On the Road Part 1, Chapter 2
In July 1947, Sal leaves New York with fifty dollars in veteran benefits. A friend, Remi Boncoeur, has asked him to take a round-the-world cruise with him. Remi, a crazy man Sal knew from prep school who was living in California with a woman named Lee Ann, expected Sal to arrive in ten days. Sal's aunt approved of him leaving and took care of his manuscript. Sal has been looking at U.S. maps for months in anticipation, and decides to take U.S. Rt. 6 all the way for scenic reasons.

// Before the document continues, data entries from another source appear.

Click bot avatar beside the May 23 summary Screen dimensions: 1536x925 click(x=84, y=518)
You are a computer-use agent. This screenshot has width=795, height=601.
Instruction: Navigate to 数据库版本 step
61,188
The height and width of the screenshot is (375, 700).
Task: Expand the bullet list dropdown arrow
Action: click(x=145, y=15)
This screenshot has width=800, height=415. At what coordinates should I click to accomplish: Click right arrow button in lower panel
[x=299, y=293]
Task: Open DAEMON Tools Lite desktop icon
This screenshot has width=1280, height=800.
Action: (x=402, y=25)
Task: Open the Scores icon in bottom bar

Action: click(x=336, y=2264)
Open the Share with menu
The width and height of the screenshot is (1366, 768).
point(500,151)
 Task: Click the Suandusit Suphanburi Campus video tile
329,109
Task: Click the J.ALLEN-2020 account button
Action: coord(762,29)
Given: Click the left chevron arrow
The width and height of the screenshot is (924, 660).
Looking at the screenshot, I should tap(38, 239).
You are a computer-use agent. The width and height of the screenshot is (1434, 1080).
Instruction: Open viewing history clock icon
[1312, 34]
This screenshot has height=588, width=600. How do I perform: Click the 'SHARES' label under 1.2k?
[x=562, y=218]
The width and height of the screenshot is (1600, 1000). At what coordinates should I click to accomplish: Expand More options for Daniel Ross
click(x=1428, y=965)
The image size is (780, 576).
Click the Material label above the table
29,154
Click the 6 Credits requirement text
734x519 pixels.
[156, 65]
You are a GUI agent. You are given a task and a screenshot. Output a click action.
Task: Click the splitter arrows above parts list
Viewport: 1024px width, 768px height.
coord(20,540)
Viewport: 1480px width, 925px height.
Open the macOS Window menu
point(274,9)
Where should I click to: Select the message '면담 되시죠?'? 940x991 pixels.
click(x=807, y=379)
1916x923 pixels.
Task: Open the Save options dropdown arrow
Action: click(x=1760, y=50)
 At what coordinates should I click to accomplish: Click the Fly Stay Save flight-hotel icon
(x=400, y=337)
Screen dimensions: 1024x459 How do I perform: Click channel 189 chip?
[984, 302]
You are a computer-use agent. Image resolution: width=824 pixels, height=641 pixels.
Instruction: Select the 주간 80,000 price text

"If you drop a rose in the Hudson River at its mysterious source in the Adirondacks, think of all the places it journeys by as it goes out to sea forever- think of that wonderful Hudson Valley. I started hitching up the thing. Five scattered rides took me to the desired Bear Mountain Bridge, where Route 6 arched in from New England." Part 1, Chapter 2, pg. 12
At this point, there is no traffic and it begins to rain; Sal is forty miles north of New York City. He finds shelter under an abandoned filling station. A car drives up and offers him a ride back to New York City, advising him that he is too far north and would have more luck going to Chicago through Pittsburgh. Sal reluctantly agrees and ends up spending a good portion of his money on a bus ticket from New York to Chicago.